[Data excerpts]
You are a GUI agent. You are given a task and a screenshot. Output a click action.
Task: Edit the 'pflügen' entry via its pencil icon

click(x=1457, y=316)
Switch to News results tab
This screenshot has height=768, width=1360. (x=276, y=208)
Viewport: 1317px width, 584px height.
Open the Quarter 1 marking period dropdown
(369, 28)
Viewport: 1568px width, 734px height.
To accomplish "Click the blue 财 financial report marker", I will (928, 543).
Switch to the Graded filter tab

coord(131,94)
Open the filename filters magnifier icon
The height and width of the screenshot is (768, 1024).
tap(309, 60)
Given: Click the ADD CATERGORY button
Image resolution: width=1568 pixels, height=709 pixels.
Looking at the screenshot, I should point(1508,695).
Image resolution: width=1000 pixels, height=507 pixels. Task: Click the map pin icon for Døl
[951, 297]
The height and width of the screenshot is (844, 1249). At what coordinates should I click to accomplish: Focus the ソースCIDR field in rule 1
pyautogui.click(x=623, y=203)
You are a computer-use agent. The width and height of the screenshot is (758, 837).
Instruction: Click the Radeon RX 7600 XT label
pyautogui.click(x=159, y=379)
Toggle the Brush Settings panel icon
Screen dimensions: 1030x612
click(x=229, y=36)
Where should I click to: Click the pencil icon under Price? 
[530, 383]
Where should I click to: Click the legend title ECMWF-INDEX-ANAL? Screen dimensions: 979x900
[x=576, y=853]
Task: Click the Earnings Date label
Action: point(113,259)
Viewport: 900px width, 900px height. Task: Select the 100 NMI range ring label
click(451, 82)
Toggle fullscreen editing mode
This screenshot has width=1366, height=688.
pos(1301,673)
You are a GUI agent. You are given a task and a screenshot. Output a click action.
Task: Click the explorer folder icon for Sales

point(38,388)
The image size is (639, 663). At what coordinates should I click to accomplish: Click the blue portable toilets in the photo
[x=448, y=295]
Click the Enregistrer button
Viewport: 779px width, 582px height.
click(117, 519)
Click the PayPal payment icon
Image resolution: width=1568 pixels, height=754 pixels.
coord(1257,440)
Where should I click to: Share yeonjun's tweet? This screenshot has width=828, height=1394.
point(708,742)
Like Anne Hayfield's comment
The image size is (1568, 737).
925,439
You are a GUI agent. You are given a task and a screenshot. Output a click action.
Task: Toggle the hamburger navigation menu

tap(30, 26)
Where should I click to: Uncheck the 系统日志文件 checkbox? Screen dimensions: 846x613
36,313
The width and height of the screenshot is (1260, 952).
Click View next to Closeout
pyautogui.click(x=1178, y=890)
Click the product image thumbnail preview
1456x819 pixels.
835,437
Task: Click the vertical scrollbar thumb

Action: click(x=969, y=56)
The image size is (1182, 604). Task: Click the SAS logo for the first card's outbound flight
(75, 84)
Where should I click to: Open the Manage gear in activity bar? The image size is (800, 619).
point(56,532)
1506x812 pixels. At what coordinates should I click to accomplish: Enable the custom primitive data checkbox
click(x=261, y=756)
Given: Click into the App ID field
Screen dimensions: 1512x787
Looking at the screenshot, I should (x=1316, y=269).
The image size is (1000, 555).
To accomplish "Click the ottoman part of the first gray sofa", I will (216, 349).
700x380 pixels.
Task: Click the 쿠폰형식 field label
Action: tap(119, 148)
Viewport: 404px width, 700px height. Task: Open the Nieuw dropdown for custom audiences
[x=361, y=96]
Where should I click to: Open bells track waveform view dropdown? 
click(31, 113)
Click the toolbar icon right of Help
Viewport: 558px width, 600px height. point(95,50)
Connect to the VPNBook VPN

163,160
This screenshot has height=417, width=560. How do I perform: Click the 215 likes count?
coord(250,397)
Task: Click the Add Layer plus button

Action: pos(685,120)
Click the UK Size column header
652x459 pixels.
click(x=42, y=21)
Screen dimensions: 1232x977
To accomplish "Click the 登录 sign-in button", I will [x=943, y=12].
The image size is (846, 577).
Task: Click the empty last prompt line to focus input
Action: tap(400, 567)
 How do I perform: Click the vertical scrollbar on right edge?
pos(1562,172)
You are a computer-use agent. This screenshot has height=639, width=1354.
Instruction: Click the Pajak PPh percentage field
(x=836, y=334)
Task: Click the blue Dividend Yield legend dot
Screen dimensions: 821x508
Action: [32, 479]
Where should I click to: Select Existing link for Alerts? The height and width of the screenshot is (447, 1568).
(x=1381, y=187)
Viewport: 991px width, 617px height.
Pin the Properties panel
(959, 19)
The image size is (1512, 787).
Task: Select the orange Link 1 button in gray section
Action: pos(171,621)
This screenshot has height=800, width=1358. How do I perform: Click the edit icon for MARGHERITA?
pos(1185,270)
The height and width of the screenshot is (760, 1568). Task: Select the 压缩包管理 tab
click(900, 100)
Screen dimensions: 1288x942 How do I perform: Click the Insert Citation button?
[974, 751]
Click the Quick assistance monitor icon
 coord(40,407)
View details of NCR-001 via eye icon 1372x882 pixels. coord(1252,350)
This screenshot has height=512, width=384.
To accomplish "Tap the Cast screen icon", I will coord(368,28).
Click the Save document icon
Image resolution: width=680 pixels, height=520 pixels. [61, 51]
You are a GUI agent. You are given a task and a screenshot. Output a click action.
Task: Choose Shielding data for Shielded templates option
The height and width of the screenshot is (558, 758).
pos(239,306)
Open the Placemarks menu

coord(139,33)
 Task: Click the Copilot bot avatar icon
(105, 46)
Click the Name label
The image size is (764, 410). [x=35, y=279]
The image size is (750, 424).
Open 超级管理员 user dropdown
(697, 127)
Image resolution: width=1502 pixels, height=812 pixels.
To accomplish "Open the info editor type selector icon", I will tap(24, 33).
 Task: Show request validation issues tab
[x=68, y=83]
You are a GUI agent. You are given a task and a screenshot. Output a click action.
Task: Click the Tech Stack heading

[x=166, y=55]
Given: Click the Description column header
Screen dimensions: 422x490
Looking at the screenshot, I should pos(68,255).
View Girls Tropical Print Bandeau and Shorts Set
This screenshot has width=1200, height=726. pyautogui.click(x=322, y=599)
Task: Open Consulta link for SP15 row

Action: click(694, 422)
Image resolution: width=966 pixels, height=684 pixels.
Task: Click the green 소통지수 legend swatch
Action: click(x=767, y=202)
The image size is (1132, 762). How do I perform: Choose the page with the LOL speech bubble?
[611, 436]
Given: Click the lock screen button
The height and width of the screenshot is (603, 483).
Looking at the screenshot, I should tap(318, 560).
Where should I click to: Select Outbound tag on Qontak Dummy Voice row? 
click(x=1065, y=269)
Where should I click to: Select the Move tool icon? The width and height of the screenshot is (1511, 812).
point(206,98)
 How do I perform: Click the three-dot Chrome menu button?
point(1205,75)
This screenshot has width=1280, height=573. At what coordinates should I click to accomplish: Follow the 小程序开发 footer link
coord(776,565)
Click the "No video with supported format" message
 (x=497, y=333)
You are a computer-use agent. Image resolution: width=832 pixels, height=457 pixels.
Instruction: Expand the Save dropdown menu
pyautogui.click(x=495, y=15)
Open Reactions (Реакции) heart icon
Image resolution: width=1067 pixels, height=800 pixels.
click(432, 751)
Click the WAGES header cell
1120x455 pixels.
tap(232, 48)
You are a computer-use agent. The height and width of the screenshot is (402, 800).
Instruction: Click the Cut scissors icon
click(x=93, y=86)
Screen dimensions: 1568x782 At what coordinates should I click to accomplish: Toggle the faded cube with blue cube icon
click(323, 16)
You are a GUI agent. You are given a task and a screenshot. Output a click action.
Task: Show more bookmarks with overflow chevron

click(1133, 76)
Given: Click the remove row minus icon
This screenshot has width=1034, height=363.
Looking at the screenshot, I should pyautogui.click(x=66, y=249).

→ **What is required**
Would you please give the data above again, exactly as it appears?

→ **The answer**
You are a GUI agent. You are given a task and a screenshot. Output a click action.
Task: Edit the 'pflügen' entry via its pencil icon

click(x=1457, y=316)
Switch to News results tab
This screenshot has height=768, width=1360. (x=276, y=208)
Viewport: 1317px width, 584px height.
Open the Quarter 1 marking period dropdown
(369, 28)
Viewport: 1568px width, 734px height.
To accomplish "Click the blue 财 financial report marker", I will (928, 543).
Switch to the Graded filter tab

coord(131,94)
Open the filename filters magnifier icon
The height and width of the screenshot is (768, 1024).
tap(309, 60)
Given: Click the ADD CATERGORY button
Image resolution: width=1568 pixels, height=709 pixels.
Looking at the screenshot, I should point(1508,695).
Image resolution: width=1000 pixels, height=507 pixels. Task: Click the map pin icon for Døl
[951, 297]
The height and width of the screenshot is (844, 1249). At what coordinates should I click to accomplish: Focus the ソースCIDR field in rule 1
pyautogui.click(x=623, y=203)
You are a computer-use agent. The width and height of the screenshot is (758, 837).
Instruction: Click the Radeon RX 7600 XT label
pyautogui.click(x=159, y=379)
Toggle the Brush Settings panel icon
Screen dimensions: 1030x612
click(x=229, y=36)
Where should I click to: Click the pencil icon under Price? 
[530, 383]
Where should I click to: Click the legend title ECMWF-INDEX-ANAL? Screen dimensions: 979x900
[x=576, y=853]
Task: Click the Earnings Date label
Action: point(113,259)
Viewport: 900px width, 900px height. Task: Select the 100 NMI range ring label
click(451, 82)
Toggle fullscreen editing mode
This screenshot has width=1366, height=688.
pos(1301,673)
You are a GUI agent. You are given a task and a screenshot. Output a click action.
Task: Click the explorer folder icon for Sales

point(38,388)
The image size is (639, 663). At what coordinates should I click to accomplish: Click the blue portable toilets in the photo
[x=448, y=295]
Click the Enregistrer button
Viewport: 779px width, 582px height.
click(117, 519)
Click the PayPal payment icon
Image resolution: width=1568 pixels, height=754 pixels.
coord(1257,440)
Where should I click to: Share yeonjun's tweet? This screenshot has width=828, height=1394.
point(708,742)
Like Anne Hayfield's comment
The image size is (1568, 737).
925,439
You are a GUI agent. You are given a task and a screenshot. Output a click action.
Task: Toggle the hamburger navigation menu

tap(30, 26)
Where should I click to: Uncheck the 系统日志文件 checkbox? Screen dimensions: 846x613
36,313
The width and height of the screenshot is (1260, 952).
Click View next to Closeout
pyautogui.click(x=1178, y=890)
Click the product image thumbnail preview
1456x819 pixels.
835,437
Task: Click the vertical scrollbar thumb

Action: click(x=969, y=56)
The image size is (1182, 604). Task: Click the SAS logo for the first card's outbound flight
(75, 84)
Where should I click to: Open the Manage gear in activity bar? The image size is (800, 619).
point(56,532)
1506x812 pixels. At what coordinates should I click to accomplish: Enable the custom primitive data checkbox
click(x=261, y=756)
Given: Click into the App ID field
Screen dimensions: 1512x787
Looking at the screenshot, I should (x=1316, y=269).
The image size is (1000, 555).
To accomplish "Click the ottoman part of the first gray sofa", I will (216, 349).
700x380 pixels.
Task: Click the 쿠폰형식 field label
Action: tap(119, 148)
Viewport: 404px width, 700px height. Task: Open the Nieuw dropdown for custom audiences
[x=361, y=96]
Where should I click to: Open bells track waveform view dropdown? 
click(31, 113)
Click the toolbar icon right of Help
Viewport: 558px width, 600px height. point(95,50)
Connect to the VPNBook VPN

163,160
This screenshot has height=417, width=560. How do I perform: Click the 215 likes count?
coord(250,397)
Task: Click the Add Layer plus button

Action: pos(685,120)
Click the UK Size column header
652x459 pixels.
click(x=42, y=21)
Screen dimensions: 1232x977
To accomplish "Click the 登录 sign-in button", I will [x=943, y=12].
The image size is (846, 577).
Task: Click the empty last prompt line to focus input
Action: tap(400, 567)
 How do I perform: Click the vertical scrollbar on right edge?
pos(1562,172)
You are a computer-use agent. This screenshot has height=639, width=1354.
Instruction: Click the Pajak PPh percentage field
(x=836, y=334)
Task: Click the blue Dividend Yield legend dot
Screen dimensions: 821x508
Action: [32, 479]
Where should I click to: Select Existing link for Alerts? The height and width of the screenshot is (447, 1568).
(x=1381, y=187)
Viewport: 991px width, 617px height.
Pin the Properties panel
(959, 19)
The image size is (1512, 787).
Task: Select the orange Link 1 button in gray section
Action: pos(171,621)
This screenshot has height=800, width=1358. How do I perform: Click the edit icon for MARGHERITA?
pos(1185,270)
The height and width of the screenshot is (760, 1568). Task: Select the 压缩包管理 tab
click(900, 100)
Screen dimensions: 1288x942 How do I perform: Click the Insert Citation button?
[974, 751]
Click the Quick assistance monitor icon
 coord(40,407)
View details of NCR-001 via eye icon 1372x882 pixels. coord(1252,350)
This screenshot has height=512, width=384.
To accomplish "Tap the Cast screen icon", I will coord(368,28).
Click the Save document icon
Image resolution: width=680 pixels, height=520 pixels. [61, 51]
You are a GUI agent. You are given a task and a screenshot. Output a click action.
Task: Choose Shielding data for Shielded templates option
The height and width of the screenshot is (558, 758).
pos(239,306)
Open the Placemarks menu

coord(139,33)
 Task: Click the Copilot bot avatar icon
(105, 46)
Click the Name label
The image size is (764, 410). [x=35, y=279]
The image size is (750, 424).
Open 超级管理员 user dropdown
(697, 127)
Image resolution: width=1502 pixels, height=812 pixels.
To accomplish "Open the info editor type selector icon", I will tap(24, 33).
 Task: Show request validation issues tab
[x=68, y=83]
You are a GUI agent. You are given a task and a screenshot. Output a click action.
Task: Click the Tech Stack heading

[x=166, y=55]
Given: Click the Description column header
Screen dimensions: 422x490
Looking at the screenshot, I should pos(68,255).
View Girls Tropical Print Bandeau and Shorts Set
This screenshot has width=1200, height=726. pyautogui.click(x=322, y=599)
Task: Open Consulta link for SP15 row

Action: click(694, 422)
Image resolution: width=966 pixels, height=684 pixels.
Task: Click the green 소통지수 legend swatch
Action: click(x=767, y=202)
The image size is (1132, 762). How do I perform: Choose the page with the LOL speech bubble?
[611, 436]
Given: Click the lock screen button
The height and width of the screenshot is (603, 483).
Looking at the screenshot, I should tap(318, 560).
Where should I click to: Select Outbound tag on Qontak Dummy Voice row? 
click(x=1065, y=269)
Where should I click to: Select the Move tool icon? The width and height of the screenshot is (1511, 812).
point(206,98)
 How do I perform: Click the three-dot Chrome menu button?
point(1205,75)
This screenshot has width=1280, height=573. At what coordinates should I click to accomplish: Follow the 小程序开发 footer link
coord(776,565)
Click the "No video with supported format" message
 (x=497, y=333)
You are a computer-use agent. Image resolution: width=832 pixels, height=457 pixels.
Instruction: Expand the Save dropdown menu
pyautogui.click(x=495, y=15)
Open Reactions (Реакции) heart icon
Image resolution: width=1067 pixels, height=800 pixels.
click(432, 751)
Click the WAGES header cell
1120x455 pixels.
tap(232, 48)
You are a computer-use agent. The height and width of the screenshot is (402, 800).
Instruction: Click the Cut scissors icon
click(x=93, y=86)
Screen dimensions: 1568x782 At what coordinates should I click to accomplish: Toggle the faded cube with blue cube icon
click(323, 16)
You are a GUI agent. You are given a task and a screenshot. Output a click action.
Task: Show more bookmarks with overflow chevron

click(1133, 76)
Given: Click the remove row minus icon
This screenshot has width=1034, height=363.
Looking at the screenshot, I should pyautogui.click(x=66, y=249).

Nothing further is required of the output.